Paul Erlich, in a post to the Tuning List showed that there are chords which are neither 9-limit utonalities or otonalities, but all of whose intervals are within the 9-limit.
The two examples are 3:5:9:15 and 3:7:9:21. In octave equivalent matrix representation these are:
(1 1) (2 0)h (0 1) (1 0) (1 0 1) (2 0 0)h (0 0 1) (1 0 0) |
There is an obvious similarity.
I've decided to call these "anomalous saturated suspensions" as they are suspensions of notes to which none can be added without raising the odd limit, and which are outside Partch's original theory. As the phrase is rather unwieldy, the acronym "ass" will be used from henceforth. A general means of constructing asses soon emerged from the discussion, and will be explained here. If you like, skip that for the examples.
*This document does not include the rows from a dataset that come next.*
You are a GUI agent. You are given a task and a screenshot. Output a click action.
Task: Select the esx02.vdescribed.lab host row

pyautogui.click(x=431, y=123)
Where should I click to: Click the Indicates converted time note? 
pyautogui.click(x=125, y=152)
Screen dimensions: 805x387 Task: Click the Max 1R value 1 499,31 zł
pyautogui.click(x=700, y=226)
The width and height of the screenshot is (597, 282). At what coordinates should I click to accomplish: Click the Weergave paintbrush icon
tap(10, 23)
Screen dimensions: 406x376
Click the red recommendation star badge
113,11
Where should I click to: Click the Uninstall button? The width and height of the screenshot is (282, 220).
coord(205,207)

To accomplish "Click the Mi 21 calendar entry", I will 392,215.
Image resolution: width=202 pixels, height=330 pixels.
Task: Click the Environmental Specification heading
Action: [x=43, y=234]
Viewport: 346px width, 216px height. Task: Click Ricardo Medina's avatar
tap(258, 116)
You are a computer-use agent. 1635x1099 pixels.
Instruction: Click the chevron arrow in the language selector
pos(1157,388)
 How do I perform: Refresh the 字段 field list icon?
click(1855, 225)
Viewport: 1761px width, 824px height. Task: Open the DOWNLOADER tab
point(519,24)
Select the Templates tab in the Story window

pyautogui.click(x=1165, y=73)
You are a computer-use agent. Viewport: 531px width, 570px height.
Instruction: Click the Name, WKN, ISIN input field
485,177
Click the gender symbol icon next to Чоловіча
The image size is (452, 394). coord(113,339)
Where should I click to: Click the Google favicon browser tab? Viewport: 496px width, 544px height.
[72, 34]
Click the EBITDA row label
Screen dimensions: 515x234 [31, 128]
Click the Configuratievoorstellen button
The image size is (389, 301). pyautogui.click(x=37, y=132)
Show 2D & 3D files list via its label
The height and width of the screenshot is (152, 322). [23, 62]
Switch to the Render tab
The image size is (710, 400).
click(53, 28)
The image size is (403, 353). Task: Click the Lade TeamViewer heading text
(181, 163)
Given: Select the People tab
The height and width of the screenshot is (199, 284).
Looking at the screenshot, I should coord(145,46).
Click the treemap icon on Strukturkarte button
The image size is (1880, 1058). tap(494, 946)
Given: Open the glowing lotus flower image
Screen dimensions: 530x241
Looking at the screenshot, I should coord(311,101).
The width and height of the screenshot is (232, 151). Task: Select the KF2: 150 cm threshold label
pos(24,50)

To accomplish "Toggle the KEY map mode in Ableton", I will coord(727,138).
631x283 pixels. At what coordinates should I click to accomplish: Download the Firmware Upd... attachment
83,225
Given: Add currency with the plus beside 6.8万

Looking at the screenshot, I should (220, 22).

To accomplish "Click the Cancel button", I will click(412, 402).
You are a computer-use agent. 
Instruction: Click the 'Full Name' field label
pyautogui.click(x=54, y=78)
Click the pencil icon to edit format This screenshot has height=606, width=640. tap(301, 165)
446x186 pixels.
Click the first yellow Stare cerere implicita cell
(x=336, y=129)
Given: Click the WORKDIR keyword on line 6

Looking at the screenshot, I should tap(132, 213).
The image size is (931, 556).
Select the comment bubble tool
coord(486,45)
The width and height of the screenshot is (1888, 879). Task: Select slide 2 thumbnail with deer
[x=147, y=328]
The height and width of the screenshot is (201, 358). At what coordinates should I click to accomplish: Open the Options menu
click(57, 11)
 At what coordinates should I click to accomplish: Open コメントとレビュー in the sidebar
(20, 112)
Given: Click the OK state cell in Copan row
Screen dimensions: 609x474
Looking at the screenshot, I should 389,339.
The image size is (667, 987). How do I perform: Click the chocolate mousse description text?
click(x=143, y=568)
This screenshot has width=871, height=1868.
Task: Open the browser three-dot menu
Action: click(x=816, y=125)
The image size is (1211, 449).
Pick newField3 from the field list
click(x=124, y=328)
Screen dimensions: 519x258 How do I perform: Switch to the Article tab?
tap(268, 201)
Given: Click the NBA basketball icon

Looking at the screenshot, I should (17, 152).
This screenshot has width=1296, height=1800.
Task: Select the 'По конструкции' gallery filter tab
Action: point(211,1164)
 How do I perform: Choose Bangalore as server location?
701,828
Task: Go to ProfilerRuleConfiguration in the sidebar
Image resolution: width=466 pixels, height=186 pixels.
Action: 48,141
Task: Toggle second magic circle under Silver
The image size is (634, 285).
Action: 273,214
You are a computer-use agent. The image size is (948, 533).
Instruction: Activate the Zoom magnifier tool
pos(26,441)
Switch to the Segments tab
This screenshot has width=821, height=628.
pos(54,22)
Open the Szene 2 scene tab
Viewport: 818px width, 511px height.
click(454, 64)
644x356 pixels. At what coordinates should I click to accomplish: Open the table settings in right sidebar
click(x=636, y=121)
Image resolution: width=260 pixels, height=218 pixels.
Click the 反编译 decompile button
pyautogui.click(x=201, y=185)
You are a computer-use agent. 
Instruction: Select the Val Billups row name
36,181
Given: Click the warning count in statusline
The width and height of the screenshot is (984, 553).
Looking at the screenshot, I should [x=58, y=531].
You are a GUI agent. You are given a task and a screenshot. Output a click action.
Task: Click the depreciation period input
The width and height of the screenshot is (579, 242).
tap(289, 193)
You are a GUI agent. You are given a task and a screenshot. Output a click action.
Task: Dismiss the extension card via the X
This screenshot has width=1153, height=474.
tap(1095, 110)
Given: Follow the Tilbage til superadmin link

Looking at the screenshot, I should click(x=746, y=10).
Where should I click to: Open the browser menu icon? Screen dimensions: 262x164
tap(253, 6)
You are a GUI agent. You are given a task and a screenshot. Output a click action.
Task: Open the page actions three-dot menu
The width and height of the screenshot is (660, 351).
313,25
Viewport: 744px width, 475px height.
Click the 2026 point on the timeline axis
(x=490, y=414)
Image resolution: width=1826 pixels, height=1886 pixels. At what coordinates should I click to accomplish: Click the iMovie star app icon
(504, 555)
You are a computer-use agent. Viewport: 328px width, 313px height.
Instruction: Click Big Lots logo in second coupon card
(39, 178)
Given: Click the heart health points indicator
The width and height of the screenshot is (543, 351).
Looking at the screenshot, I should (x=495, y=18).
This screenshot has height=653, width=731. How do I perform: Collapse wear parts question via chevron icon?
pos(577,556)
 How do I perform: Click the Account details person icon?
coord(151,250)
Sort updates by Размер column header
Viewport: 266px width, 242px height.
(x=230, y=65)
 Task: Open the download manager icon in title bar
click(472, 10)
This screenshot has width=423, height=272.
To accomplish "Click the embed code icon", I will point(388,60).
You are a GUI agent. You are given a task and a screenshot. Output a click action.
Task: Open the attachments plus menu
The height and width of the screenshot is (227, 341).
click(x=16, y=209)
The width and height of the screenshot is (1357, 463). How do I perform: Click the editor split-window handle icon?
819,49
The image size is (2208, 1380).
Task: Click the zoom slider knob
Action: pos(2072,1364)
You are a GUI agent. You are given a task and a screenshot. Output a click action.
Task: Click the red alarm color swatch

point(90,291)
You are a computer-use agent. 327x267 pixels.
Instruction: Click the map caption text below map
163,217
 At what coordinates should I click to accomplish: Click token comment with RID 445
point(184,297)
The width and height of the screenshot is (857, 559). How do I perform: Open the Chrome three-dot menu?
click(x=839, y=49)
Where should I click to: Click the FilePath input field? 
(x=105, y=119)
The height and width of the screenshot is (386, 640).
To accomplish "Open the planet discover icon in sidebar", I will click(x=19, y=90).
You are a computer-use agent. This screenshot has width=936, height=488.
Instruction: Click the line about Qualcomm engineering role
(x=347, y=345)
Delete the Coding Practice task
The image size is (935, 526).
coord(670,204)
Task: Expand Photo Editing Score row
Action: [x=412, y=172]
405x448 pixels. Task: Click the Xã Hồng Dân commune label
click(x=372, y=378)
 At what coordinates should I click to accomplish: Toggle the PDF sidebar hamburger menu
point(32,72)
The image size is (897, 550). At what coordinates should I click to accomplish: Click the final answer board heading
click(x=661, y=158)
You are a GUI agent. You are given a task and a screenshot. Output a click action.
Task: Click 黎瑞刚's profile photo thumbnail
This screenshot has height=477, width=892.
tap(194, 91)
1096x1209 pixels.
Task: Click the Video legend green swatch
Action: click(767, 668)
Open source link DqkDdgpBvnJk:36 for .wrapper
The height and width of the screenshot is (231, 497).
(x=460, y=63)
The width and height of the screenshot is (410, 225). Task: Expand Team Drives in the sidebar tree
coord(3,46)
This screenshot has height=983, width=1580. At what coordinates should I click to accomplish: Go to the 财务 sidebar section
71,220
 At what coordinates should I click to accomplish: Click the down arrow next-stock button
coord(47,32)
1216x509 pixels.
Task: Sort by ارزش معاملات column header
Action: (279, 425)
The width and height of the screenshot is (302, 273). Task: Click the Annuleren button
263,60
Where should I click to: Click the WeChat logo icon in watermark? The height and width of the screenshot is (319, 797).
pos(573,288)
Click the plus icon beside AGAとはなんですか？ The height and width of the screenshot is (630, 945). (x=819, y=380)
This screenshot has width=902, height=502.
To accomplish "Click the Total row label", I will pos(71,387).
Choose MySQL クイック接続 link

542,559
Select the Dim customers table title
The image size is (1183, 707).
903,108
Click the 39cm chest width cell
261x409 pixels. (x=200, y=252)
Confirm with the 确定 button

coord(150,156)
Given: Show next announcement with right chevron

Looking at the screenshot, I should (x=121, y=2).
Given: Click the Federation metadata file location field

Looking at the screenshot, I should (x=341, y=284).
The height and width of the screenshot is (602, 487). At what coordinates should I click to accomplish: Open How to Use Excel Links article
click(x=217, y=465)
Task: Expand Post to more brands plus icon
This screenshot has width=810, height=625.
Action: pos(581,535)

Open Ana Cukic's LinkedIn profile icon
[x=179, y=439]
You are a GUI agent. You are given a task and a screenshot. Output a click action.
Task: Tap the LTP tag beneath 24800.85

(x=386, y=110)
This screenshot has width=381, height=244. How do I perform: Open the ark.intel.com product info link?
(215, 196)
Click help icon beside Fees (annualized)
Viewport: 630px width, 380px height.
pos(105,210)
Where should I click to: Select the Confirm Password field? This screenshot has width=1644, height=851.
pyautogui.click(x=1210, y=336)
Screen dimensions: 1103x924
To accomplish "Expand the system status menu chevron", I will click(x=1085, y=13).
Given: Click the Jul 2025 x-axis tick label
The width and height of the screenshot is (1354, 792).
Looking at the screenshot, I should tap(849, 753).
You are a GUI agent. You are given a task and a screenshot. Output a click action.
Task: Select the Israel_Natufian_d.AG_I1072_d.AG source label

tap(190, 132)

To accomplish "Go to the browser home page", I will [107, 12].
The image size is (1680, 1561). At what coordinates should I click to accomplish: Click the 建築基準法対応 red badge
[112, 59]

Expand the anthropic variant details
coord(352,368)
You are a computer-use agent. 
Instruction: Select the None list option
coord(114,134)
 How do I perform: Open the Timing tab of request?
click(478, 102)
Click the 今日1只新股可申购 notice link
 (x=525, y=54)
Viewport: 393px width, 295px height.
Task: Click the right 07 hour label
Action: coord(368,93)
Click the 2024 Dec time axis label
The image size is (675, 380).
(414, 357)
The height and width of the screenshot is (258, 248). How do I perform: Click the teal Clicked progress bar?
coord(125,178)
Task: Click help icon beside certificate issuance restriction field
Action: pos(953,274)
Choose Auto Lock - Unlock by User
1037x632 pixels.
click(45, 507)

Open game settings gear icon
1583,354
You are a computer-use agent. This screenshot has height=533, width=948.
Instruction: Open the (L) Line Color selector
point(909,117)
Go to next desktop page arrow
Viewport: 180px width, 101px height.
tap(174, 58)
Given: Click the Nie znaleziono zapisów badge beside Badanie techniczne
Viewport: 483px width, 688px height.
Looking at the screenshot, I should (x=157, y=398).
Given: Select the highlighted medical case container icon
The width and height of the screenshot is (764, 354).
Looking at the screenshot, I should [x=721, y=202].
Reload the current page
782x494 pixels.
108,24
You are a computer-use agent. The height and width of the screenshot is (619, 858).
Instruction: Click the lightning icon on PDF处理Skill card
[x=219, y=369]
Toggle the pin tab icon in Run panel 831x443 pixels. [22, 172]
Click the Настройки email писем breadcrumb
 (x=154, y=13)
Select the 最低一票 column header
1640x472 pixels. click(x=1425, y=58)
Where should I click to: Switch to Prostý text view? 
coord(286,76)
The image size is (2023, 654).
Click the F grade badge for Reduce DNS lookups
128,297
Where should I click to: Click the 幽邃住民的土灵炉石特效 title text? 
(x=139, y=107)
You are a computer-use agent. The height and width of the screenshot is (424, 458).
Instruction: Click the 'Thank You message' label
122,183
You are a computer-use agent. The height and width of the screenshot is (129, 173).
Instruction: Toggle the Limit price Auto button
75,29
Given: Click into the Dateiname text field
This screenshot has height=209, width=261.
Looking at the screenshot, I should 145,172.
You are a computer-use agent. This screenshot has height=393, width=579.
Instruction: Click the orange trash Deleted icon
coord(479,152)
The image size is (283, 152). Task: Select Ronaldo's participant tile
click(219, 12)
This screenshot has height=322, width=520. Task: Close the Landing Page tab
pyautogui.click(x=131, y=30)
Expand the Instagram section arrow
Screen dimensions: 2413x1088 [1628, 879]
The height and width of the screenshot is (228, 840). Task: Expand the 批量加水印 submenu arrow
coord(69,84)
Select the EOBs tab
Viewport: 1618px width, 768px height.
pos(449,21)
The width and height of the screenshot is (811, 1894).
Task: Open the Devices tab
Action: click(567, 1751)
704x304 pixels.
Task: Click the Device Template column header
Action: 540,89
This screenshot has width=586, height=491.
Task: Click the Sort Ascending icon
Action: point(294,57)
Incidentally, in choosing the acronym "ass" I do not mean to allude to the usual meaning of that word, namely a beast of burden. It is certainly not my intention to imply that Partch was an ass for not discovering them. The fact that they were only uncovered over 20 years after his death is good evidence that this is not the case.
All the numbers we'll be meeting today will be odd, so I won't say so every time. Numbers that are not primes or squares of primes have a special significance, and will be called "rhubarb numbers" throughout this page.
For an n-limit ass, first choose a number m. Either n or m, or both, must be composite. m<n. n and m must not share a common factor (I think this makes them "relatively prime"). Providing neither n nor m are rhubarb, an n-limit ass can be constructed form all the divisors of n*m except n*m and 1. This chord will be symmetrical: it's own utonal analog.
To take the first example above, n=9 and m=5. The divisors of 9*5=45 are 45, 15, 9, 5, 3 and 1. 45 in matrix representationis (2 1)h. The divisors are all vectors whose elements are between (0 0)h and this, which is an Euler genus:
(2 1) (1 1) (2 0)h (0 1) (1 0) (0 0)
Removing 1 and 45 from this chord is so trivial an operation that a detailed explanation of it would only confuse you. Anyway, that's the general method.
When m=i*j is rhubarb (i<j) we have a problem. The intervals n*i/j and n*j/i will be beyond the n-limit. The same problem occurs when n=i*j is rhubarb unless i>m so that j*m<n. (j*m<n => j*m<i*j => m<i) In this case, no asses of the required limit exist, as explained below. Now, though, an example that does work: n=15, m=7. (1 1 0)h+(0 0 1)h =(1 1 1)h. Divisors are:
(0 1 1) (1 0 1) (1 1 0)h (0 0 1) (0 1 0) (1 0 0)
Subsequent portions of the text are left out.